AI expectation vs reality – is there a great divide?
Generative AI has emerged as a transformative tool, taking the world by storm and creating a dramatic cultural shift, particularly in the workplace. However, some view AI more positively than others. There is a clear divide between workers who view AI as a tool for positive change in the workplace, and those who see it as a potential threat.
On one hand, generative AI and other technologies have the potential to automate work activities that take up 60 to 70% of employees’ time. This has led to concerns about certain roles becoming obsolete, particularly in the tech industry in the field of data science. On the other hand, certain industries, including customer services, have started to embrace AI as a tool for creating greater efficiencies and making their jobs easier.
In fact, according to Dialpad’s recent ‘The State of AI at Work in 2023‘ report, 20% of workers believe that AI will improve their jobs, indicating confidence in the stability and longevity of their current job functions. In addition, 79% of customer service managers believe that AI positively impacts their company’s key metrics. However, as many are still sceptical about the benefits of AI in the workplace, it is important to understand why they see AI as a threat in order to overcome these barriers and encourage wider adoption of the technology.
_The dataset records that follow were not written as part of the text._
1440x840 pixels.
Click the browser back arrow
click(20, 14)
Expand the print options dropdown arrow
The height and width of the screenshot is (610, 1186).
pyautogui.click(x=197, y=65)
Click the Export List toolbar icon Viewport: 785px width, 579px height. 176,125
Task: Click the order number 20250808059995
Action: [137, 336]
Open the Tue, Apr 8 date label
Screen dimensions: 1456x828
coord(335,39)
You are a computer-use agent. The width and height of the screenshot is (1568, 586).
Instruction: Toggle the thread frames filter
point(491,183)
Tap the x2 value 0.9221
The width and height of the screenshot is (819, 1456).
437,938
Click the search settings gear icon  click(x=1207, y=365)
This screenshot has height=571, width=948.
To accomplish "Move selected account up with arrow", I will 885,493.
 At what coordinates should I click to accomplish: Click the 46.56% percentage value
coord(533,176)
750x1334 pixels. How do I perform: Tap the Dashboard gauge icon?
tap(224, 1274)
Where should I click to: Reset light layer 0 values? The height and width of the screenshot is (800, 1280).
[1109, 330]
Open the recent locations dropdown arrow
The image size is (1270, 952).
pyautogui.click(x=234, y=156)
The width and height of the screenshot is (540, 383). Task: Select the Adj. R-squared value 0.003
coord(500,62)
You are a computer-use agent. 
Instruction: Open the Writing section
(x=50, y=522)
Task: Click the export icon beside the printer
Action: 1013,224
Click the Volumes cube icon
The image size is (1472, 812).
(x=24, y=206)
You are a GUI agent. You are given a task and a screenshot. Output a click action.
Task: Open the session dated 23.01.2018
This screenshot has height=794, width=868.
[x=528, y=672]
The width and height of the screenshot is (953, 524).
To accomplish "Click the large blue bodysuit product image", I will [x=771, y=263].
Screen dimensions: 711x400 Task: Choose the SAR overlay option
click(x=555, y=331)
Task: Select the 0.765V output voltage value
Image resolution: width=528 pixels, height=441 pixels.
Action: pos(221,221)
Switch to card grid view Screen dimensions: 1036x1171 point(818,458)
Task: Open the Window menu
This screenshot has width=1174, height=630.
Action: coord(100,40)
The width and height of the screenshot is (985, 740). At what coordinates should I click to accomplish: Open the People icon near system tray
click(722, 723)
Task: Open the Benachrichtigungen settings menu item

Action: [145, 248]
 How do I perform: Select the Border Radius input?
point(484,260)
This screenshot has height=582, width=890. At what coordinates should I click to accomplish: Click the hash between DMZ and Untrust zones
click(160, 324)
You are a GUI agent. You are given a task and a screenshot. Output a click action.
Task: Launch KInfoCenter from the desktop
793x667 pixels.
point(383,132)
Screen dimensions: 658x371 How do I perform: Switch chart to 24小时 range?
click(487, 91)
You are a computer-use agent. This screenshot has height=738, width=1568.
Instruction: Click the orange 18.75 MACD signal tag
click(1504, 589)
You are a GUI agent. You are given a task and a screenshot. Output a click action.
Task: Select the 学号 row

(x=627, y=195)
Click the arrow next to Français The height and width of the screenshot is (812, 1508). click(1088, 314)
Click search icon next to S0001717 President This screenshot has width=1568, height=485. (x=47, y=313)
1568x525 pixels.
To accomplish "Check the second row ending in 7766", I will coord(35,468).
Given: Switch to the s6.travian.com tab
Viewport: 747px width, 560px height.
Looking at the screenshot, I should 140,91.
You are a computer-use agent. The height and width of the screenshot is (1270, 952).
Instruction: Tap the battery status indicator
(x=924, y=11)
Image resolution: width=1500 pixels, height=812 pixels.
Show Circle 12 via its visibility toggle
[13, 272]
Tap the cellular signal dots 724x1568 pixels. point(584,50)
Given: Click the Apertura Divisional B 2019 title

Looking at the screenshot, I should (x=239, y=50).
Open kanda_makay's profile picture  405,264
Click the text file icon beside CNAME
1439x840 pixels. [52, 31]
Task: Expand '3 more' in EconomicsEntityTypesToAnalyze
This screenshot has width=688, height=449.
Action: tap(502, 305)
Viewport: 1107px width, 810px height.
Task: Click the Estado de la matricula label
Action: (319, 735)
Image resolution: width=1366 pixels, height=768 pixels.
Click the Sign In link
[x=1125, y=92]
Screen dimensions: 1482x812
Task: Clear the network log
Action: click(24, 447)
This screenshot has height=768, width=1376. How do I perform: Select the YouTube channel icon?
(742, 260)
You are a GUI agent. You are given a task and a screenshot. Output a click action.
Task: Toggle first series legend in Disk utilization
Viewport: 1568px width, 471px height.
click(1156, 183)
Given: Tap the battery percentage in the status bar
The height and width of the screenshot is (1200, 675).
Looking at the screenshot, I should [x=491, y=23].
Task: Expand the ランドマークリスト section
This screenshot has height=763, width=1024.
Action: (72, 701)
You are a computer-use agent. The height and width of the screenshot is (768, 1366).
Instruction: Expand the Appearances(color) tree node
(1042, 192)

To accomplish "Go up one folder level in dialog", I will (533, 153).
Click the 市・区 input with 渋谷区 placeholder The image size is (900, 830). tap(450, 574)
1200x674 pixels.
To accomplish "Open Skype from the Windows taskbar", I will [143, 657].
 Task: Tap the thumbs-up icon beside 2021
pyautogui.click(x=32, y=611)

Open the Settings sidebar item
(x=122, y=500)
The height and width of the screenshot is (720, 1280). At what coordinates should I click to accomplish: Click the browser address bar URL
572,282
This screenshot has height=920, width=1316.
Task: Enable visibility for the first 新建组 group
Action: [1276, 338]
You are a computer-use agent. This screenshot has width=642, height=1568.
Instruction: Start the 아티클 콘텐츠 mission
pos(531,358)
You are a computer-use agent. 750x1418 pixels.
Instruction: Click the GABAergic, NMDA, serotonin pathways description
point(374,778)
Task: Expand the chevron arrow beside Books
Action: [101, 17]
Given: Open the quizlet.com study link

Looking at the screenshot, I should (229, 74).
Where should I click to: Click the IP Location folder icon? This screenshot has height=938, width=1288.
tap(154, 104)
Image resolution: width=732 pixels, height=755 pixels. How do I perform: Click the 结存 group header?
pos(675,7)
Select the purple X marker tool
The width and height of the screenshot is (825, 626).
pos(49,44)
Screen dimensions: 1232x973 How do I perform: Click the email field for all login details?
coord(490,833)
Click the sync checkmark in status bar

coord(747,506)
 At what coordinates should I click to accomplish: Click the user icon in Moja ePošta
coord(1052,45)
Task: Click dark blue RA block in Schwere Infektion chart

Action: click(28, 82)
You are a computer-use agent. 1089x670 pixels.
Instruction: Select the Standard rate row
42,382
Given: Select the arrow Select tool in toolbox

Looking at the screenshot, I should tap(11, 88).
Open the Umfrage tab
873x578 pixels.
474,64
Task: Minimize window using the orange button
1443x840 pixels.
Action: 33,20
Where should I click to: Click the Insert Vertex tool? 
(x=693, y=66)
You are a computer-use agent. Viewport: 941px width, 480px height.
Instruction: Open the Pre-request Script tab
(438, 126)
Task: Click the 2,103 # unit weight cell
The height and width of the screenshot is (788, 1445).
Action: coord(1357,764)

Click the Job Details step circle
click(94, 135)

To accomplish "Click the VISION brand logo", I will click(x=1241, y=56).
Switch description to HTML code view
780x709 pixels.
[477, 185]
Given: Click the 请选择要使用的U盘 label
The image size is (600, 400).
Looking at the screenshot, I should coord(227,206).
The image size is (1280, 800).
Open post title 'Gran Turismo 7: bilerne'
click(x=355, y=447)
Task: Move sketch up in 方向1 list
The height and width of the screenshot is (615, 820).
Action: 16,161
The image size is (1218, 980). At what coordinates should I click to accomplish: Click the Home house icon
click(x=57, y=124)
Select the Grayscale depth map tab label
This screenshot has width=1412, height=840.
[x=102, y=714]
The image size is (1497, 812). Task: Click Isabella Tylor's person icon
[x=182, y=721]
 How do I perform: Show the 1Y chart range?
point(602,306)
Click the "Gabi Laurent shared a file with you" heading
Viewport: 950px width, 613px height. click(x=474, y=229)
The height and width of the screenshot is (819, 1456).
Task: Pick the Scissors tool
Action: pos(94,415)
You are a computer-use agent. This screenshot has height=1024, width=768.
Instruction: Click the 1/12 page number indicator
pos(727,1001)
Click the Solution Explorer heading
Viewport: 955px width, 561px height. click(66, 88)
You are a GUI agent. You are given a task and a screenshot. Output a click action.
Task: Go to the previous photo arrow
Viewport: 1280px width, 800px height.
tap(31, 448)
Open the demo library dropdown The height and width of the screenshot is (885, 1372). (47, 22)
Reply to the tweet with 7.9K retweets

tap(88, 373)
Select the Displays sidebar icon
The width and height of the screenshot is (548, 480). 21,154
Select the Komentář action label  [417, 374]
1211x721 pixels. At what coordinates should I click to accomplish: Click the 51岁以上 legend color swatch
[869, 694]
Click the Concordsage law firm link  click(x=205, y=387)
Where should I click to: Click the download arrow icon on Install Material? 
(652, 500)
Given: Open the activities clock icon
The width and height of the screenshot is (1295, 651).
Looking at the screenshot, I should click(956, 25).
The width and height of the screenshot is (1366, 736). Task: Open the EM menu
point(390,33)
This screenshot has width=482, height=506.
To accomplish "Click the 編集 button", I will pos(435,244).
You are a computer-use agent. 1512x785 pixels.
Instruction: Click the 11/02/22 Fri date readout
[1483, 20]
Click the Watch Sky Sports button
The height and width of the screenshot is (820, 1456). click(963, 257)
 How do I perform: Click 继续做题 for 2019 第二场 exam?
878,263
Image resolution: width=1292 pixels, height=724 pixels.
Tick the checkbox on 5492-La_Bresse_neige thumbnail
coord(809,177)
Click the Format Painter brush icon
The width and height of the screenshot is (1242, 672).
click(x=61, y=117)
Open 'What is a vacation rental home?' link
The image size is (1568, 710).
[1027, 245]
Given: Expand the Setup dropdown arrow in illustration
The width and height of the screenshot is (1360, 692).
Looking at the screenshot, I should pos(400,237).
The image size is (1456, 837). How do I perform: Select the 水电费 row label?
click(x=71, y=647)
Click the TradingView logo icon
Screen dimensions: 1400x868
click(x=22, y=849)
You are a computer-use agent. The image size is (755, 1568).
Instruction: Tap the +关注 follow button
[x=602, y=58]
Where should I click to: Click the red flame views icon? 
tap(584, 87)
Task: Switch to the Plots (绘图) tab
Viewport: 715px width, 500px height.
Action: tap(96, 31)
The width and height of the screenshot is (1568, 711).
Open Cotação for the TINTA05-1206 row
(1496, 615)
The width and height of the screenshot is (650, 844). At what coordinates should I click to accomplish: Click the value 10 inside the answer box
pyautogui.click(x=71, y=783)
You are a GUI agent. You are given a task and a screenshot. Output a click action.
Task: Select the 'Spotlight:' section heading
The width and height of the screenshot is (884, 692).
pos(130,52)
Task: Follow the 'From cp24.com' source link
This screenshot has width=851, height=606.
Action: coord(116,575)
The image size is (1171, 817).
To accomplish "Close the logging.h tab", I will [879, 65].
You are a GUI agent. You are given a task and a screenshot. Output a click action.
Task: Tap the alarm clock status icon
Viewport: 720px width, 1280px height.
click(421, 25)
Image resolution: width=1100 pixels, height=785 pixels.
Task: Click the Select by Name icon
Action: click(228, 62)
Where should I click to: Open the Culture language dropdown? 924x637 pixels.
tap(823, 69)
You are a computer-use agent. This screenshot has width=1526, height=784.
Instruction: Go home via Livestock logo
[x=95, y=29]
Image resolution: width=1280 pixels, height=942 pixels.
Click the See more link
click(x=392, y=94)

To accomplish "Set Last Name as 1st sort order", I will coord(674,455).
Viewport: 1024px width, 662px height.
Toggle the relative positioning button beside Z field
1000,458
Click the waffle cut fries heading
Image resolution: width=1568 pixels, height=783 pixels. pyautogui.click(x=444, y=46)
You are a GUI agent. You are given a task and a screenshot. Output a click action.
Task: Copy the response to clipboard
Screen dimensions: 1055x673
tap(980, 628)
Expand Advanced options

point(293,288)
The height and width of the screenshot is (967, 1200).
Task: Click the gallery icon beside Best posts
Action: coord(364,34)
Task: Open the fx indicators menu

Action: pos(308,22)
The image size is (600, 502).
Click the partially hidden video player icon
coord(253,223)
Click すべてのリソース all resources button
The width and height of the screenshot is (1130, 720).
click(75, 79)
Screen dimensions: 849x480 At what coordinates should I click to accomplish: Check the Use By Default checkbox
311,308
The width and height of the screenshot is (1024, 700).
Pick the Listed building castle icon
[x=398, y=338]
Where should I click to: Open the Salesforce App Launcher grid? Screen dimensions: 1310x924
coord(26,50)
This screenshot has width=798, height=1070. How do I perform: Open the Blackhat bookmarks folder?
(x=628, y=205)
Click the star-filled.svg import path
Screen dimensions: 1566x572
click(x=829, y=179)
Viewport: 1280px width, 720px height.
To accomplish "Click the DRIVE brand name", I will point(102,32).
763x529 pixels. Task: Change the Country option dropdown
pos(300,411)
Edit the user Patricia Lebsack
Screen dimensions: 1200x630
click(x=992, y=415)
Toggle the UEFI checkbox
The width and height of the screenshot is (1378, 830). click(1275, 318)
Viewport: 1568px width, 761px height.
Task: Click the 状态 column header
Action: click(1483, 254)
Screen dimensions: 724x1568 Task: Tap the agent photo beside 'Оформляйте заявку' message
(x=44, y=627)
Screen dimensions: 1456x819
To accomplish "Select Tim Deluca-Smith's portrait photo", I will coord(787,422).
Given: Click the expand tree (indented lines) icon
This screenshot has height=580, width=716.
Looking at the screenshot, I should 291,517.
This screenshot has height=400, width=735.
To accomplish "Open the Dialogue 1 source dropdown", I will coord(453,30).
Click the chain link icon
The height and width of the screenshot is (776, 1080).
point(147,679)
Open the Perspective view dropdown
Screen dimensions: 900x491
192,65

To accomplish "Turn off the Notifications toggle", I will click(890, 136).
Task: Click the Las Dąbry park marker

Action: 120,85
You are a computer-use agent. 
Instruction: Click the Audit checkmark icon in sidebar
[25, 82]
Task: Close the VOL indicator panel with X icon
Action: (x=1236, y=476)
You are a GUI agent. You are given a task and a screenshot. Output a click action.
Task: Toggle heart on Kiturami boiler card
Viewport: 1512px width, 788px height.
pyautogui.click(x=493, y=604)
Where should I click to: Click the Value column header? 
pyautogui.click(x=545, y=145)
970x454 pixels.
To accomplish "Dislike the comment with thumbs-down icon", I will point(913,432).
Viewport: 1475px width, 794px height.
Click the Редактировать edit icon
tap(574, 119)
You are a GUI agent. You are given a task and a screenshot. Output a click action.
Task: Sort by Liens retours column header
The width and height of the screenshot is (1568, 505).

The reasons behind the divide
Despite the hype surrounding generative AI, adoption still remains low. Dialpad’s report indicated that 49% of businesses have not yet incorporated it into their business practices. AI adoption can be a challenge for a variety of reasons, but above all, budget constraints were cited as a key barrier for both small businesses and large enterprises. This is because across the board, AI is typically perceived as a technology that is costly to scale, maintain and implement within legacy IT systems.
An additional barrier to AI adoption is around the development of interpersonal relationships and communication with customers. Building relationships and personal connections are vital in many roles, especially in the sales sector, and there’s a worry that AI lacks the emotional intelligence and interpersonal skills that humans bring to the table, which could impact the quality of customer interactions with businesses. This perceived lack of human empathy and interpersonal skills, coupled with limited transparency in the data, may create uncertainty among both customers and employees that could impact sales opportunities.
One of the biggest concerns is the potential that AI will make certain career paths irrelevant. However, these concerns are unfounded as 70% of respondents don’t fear that AI will steal their jobs, suggesting a level of trust and understanding that AI tools are designed to augment rather than replace human roles.
Bridging the gap between believers and sceptics
To address any concerns, businesses should look to create an AI policy to help guide employees on how to best use AI in their roles. At the present moment, 84% of sales and customer service professionals stated that their company does not have a company-wide AI policy. Moreover, just over half of respondents believe AI is accessible. These findings indicate an increasingly emerging need for company-specific AI policies to guide its responsible usage. As some organisations will be faster to adopt AI than others – there is a need for policies across the board, but the urgency will differ depending on adoption and usage. This will depend on a company’s culture, size, the industry it operates in and the investment in AI.
Within sales, creating a supportive environment for collaboration between AI systems and human workers is also crucial for leveraging the technology effectively. Prioritising teamwork and fostering a culture of continuous learning enables employees to better understand AI’s role and use it as a tool to enhance productivity and efficiency. The majority of sales professionals (84%) believe that AI contributes positively to their company’s sales efforts, indicating they believe in the transformative power of the technology.
Embracing AI’s futuristic power
Looking forward, it’s evident that AI will continue to evolve and become an increasing part of the way we work. As AI technologies advance, organisations need to adapt to the changing landscape to ensure they keep a competitive edge. Through the implementation of AI policies to understand the potential of AI, businesses will be able to enhance efficiency and make use of data-driven insights that will help them thrive in their markets.
However, businesses must approach AI adoption with transparency and a human-centric perspective. Addressing scepticism and concerns about job displacement requires open communication and a commitment to empowering human workers through AI. By fostering a supportive environment for collaboration between AI systems and sales professionals, organisations can unlock AI’s true potential and achieve significant advancements in productivity, customer satisfaction and overall sales performance.